Content sensitivity based access control framework for Hadoop

Article ID	Journal	Published Year	Pages	File Type
7111755	Digital Communications and Networks	2017	22 Pages	PDF

Abstract

Big data technologies have seen tremendous growth in recent years. They are widely used in both industry and academia. In spite of such exponential growth, these technologies lack adequate measures to protect data from misuse/abuse. Corporations that collect data from multiple sources are at risk of liabilities due to the exposure of sensitive information. In the current implementation of Hadoop, only file-level access control is feasible. Providing users with the ability to access data based on the attributes in a dataset or the user's role is complicated because of the sheer volume and multiple formats (structured, unstructured and semi-structured) of data.
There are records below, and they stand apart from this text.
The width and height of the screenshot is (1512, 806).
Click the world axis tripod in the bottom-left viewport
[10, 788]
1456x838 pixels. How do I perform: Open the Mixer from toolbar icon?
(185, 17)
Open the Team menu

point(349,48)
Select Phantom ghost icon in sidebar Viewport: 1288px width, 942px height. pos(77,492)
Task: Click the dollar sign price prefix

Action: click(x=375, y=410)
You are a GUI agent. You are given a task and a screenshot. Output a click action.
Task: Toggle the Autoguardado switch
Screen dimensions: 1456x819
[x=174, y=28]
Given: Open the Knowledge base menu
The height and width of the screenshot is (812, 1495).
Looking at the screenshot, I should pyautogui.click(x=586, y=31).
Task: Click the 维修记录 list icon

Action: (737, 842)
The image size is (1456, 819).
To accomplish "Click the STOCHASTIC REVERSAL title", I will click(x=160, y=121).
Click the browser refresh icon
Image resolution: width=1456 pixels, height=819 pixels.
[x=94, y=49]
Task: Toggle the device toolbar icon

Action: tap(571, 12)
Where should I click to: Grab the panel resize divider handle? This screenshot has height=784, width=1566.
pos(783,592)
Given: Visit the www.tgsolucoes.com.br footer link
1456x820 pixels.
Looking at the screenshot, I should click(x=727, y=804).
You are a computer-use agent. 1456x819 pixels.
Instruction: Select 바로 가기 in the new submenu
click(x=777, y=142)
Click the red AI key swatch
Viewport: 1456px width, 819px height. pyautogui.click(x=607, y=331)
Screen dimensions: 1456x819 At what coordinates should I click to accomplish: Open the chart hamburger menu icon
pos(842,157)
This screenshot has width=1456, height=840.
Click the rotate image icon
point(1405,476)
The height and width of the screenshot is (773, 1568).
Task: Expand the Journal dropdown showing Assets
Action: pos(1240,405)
In this paper, we propose an access control framework, which enforces access control policies dynamically based on the sensitivity of the data. This framework enforces access control policies by harnessing the data context, usage patterns and information sensitivity. Information sensitivity changes over time with the addition and removal of datasets, which can lead to modifications in access control decisions. The proposed framework accommodates these changes. The proposed framework is automated to a large extent as the data itself determines the sensitivity with minimal user intervention. Our experimental results show that the proposed framework is capable of enforcing access control policies on non-multimedia datasets with minimal overhead.

Keywords

Information Value Privacy access control